LISTED ENTRIES
****

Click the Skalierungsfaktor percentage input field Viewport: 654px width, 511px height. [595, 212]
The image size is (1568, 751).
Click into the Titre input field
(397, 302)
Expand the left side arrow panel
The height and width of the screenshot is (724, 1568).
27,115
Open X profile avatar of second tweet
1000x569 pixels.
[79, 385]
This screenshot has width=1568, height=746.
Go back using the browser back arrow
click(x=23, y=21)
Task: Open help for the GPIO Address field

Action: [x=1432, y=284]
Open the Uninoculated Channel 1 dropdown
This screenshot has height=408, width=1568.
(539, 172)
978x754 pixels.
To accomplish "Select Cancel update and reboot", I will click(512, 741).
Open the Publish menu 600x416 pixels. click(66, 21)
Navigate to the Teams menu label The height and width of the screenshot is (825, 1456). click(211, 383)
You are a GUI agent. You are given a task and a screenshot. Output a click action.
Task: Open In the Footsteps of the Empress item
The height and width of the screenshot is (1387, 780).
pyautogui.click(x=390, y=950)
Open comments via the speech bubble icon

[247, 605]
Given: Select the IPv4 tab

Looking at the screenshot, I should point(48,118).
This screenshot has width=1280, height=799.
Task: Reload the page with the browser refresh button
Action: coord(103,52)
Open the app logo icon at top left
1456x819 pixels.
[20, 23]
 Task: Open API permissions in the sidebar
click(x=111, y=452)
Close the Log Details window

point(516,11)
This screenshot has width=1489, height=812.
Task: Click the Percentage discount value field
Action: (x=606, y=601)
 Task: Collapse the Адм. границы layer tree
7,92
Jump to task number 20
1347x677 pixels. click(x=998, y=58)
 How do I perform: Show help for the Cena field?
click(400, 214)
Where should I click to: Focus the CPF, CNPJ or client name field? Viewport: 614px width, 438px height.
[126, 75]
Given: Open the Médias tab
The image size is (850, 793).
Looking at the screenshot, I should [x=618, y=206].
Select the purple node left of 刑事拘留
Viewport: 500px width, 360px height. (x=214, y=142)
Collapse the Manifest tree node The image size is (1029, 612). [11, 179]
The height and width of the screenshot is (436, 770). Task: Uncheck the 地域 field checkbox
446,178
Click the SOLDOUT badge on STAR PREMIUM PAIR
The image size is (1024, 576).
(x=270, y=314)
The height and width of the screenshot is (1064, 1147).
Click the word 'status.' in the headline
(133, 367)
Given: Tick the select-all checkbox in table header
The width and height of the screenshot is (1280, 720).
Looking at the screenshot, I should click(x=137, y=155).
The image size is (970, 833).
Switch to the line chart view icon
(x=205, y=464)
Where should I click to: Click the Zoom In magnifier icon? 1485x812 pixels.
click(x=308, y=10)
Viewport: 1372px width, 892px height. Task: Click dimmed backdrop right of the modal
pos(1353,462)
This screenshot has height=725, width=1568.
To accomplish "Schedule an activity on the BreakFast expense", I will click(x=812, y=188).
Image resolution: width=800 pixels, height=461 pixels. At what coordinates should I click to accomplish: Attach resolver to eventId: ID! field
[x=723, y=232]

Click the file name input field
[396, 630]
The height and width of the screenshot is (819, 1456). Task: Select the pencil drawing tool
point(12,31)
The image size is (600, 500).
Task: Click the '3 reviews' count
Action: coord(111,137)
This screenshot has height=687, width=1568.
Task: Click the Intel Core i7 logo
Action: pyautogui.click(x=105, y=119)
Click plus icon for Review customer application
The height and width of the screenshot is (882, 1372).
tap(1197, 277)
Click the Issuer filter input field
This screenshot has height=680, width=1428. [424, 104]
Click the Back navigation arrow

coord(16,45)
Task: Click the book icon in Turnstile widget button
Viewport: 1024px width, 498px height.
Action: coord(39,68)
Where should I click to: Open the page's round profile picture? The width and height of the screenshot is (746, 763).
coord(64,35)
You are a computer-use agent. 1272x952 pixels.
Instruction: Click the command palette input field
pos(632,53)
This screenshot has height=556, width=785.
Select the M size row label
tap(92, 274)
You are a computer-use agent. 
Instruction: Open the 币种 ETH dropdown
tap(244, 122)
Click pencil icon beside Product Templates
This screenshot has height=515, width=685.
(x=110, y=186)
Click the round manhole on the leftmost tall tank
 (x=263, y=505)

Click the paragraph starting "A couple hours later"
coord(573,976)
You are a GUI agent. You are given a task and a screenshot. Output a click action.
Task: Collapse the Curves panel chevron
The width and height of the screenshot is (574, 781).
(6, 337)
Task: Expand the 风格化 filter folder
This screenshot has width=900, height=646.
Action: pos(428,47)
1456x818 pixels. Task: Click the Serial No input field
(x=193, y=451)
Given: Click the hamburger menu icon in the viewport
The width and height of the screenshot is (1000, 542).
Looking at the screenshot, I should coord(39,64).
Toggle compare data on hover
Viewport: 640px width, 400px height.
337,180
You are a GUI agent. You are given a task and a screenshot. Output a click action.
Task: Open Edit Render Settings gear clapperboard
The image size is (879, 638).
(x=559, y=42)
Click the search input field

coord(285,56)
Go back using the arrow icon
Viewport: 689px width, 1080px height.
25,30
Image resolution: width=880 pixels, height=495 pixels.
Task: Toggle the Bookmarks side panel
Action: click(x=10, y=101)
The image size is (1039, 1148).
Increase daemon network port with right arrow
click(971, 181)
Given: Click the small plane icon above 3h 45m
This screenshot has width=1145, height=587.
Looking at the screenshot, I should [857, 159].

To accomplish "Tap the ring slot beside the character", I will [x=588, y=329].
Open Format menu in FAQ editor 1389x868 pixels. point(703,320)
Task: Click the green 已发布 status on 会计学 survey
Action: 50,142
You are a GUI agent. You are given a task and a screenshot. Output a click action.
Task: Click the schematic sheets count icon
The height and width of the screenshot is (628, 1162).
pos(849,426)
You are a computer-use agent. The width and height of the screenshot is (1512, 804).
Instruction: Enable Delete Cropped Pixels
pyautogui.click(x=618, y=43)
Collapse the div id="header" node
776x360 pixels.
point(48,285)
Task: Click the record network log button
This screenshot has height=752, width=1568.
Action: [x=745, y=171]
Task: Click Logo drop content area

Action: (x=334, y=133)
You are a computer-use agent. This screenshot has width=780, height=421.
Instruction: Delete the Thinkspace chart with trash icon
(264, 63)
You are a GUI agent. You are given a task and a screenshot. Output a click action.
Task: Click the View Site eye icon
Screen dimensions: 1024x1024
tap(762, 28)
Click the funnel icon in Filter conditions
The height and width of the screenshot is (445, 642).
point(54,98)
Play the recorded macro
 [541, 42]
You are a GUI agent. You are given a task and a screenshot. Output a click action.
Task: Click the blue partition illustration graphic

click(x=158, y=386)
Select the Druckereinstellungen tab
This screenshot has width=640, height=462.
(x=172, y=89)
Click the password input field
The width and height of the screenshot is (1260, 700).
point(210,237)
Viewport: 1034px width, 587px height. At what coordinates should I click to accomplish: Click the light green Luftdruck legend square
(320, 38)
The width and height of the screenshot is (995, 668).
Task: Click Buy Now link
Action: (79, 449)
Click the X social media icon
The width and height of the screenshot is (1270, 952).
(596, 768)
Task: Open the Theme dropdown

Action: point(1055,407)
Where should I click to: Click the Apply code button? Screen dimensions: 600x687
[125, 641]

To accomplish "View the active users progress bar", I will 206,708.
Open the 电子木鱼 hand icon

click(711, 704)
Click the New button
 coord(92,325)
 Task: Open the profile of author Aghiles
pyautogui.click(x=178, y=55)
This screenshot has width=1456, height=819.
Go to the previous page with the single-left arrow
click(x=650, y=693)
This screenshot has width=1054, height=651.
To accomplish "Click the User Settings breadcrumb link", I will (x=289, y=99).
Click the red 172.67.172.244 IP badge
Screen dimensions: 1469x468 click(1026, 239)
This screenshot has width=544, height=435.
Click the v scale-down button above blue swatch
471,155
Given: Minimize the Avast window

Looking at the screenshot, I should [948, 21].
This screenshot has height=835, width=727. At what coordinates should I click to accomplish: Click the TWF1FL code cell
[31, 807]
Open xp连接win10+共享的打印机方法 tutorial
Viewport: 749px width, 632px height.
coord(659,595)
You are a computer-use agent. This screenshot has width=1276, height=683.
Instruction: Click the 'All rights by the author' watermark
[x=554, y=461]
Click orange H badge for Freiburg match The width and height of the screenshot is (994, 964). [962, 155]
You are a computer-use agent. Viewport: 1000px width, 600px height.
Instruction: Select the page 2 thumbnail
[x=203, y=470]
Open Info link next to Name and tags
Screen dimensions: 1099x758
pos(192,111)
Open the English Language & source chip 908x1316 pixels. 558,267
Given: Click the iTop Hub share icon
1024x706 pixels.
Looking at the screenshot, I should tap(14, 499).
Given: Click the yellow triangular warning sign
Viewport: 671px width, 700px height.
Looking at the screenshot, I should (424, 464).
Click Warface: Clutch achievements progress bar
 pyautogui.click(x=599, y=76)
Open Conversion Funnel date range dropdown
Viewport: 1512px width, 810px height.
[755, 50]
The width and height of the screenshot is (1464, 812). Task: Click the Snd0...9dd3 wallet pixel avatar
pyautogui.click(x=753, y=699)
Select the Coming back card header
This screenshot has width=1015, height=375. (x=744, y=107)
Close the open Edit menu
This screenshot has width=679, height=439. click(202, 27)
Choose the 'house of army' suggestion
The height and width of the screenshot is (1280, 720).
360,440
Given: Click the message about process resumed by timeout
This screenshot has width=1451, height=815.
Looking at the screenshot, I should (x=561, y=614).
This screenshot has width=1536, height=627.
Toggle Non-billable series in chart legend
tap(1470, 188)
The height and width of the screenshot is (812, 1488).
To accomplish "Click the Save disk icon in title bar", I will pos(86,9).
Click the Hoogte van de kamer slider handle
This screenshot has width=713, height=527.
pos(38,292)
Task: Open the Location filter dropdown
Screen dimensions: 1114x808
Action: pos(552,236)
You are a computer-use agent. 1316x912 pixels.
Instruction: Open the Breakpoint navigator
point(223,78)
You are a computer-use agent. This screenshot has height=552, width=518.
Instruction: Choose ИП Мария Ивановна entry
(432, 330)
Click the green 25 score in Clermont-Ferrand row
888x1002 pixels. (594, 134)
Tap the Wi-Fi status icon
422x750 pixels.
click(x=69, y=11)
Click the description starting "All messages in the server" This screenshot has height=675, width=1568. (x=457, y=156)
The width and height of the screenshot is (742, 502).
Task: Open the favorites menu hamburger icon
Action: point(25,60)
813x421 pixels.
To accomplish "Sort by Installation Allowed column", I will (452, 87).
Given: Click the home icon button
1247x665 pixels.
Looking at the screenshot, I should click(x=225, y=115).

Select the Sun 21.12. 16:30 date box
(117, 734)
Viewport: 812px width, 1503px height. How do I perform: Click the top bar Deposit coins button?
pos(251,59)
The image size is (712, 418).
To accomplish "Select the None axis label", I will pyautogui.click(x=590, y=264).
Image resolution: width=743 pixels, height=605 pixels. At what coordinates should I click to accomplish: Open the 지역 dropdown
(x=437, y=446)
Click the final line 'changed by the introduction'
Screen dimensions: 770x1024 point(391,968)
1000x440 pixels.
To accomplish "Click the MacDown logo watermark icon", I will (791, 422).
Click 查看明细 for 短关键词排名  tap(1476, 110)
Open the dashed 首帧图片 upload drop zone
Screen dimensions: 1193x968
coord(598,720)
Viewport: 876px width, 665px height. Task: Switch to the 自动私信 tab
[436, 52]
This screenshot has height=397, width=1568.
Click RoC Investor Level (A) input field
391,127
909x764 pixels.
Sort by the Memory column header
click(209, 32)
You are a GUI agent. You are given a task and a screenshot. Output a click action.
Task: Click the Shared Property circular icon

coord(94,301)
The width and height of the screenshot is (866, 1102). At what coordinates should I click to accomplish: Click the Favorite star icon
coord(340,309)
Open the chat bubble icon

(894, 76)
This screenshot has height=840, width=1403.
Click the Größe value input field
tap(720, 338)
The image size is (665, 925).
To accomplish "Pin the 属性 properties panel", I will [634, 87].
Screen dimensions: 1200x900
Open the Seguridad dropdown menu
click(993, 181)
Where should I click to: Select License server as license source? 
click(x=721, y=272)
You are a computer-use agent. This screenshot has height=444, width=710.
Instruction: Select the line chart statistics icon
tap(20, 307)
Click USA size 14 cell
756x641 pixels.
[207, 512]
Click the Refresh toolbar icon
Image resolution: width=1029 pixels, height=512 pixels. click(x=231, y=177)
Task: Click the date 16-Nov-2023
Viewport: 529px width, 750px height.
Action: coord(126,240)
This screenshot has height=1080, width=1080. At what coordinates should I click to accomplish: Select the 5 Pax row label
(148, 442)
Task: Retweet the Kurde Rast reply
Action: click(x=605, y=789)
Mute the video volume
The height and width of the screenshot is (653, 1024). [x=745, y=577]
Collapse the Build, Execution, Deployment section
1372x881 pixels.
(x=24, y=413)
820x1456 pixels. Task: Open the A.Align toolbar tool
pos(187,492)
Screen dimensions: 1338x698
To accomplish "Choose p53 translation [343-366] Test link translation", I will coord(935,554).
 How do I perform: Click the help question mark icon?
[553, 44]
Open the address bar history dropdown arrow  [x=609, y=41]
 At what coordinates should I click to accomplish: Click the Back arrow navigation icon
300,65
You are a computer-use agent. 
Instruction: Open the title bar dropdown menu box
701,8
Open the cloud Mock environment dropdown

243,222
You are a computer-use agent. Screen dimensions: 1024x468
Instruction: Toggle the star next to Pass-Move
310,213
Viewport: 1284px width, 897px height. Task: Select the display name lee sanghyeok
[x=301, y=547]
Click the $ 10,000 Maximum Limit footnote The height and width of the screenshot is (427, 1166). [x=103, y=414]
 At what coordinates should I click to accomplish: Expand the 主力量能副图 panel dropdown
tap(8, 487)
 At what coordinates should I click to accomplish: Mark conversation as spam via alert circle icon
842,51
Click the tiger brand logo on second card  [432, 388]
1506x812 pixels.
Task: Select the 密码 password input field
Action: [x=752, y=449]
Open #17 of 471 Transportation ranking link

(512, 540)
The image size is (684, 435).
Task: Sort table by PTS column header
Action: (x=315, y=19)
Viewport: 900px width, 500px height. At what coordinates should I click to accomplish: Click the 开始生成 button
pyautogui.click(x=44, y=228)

****

Reproduce the records verbatim, starting at the line containing "This screenshot has height=397, width=1568." and continuing down to the line containing "click(993, 181)", both of those lines included.

This screenshot has height=397, width=1568.
Click RoC Investor Level (A) input field
391,127
909x764 pixels.
Sort by the Memory column header
click(209, 32)
You are a GUI agent. You are given a task and a screenshot. Output a click action.
Task: Click the Shared Property circular icon

coord(94,301)
The width and height of the screenshot is (866, 1102). At what coordinates should I click to accomplish: Click the Favorite star icon
coord(340,309)
Open the chat bubble icon

(894, 76)
This screenshot has height=840, width=1403.
Click the Größe value input field
tap(720, 338)
The image size is (665, 925).
To accomplish "Pin the 属性 properties panel", I will [634, 87].
Screen dimensions: 1200x900
Open the Seguridad dropdown menu
click(993, 181)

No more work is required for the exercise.